WORK ORDER = In the PrEP text below, rewrite the paragraph beginning "Pre-exposure prophylaxis (or PrEP) is when" as a short bulleted list that keeps its main facts.

TEXT BLOCK =
+ + +
What is PrEP?
Pre-exposure prophylaxis (or PrEP) is when people at very high risk for HIV take HIV medicines daily to lower their chances of getting infected . PrEP is approved for daily use as PrEP to help prevent an HIV-negative person from getting HIV from a sexual or injection-drug-using partner who’s positive. Studies have shown that PrEP is highly effective for preventing HIV if it is used as prescribed. PrEP is much less effective when it is not taken consistently.
Who Should Take PrEP
If you are HIV negative and at high risk of HIV and don’t always use condoms, then PrEP can reduce your risk of HIV.
Other factors related to a higher risk of HIV include:
- A recent STI (especially rectal infection or syphilis).
- Recent need for PEP (post-exposure prophylaxis).
- Using recreational drugs used for ChemSex (crystal meth, mephedrone and GHB).
- If your HIV positive partner is finding it difficult to be adherent to their HIV meds.
What to know about PrEP
- When starting PrEP, it takes at least seven days to reach high levels of protection against HIV.
- When stopping PrEP, individuals should continue using PrEP for four weeks after the last significant exposure.
- PrEP does not protect against other sexually transmitted infections (STI) or pregnancy. It is not a cure for HIV.
+ + +
DATA FOR ANALYSIS =
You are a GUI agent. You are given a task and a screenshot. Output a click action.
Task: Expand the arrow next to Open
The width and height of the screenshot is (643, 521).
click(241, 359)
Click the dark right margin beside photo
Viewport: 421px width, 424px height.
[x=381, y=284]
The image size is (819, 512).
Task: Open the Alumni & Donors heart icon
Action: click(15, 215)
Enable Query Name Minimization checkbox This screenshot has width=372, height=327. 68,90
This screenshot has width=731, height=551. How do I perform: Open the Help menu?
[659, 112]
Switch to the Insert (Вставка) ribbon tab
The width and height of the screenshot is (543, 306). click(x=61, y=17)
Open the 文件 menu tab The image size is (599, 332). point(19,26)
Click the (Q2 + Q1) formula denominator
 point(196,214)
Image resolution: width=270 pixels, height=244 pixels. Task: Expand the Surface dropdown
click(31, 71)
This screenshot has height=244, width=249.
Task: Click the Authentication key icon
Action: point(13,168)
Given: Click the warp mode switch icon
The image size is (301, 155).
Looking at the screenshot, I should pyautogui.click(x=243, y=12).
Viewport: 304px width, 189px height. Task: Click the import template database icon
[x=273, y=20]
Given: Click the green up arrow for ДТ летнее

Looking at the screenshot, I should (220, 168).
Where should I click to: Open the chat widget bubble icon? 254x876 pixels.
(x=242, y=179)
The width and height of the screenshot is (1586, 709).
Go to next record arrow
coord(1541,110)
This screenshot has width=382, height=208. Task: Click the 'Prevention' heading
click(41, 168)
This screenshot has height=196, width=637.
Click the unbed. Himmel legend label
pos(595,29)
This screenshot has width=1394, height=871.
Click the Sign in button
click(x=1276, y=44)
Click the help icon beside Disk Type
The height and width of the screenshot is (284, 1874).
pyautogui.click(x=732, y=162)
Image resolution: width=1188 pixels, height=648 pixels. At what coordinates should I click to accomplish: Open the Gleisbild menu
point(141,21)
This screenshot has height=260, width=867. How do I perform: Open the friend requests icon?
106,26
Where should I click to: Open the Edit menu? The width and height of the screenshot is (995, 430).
+ + +
ANSWER BOX =
- PrEP (pre-exposure prophylaxis) means people at very high risk for HIV take HIV medicines daily to lower their chances of infection.
- It is approved for daily use to help keep an HIV-negative person from getting HIV from a positive sexual or injection-drug-using partner.
- Studies show it is highly effective when used as prescribed.
- It is much less effective when not taken consistently.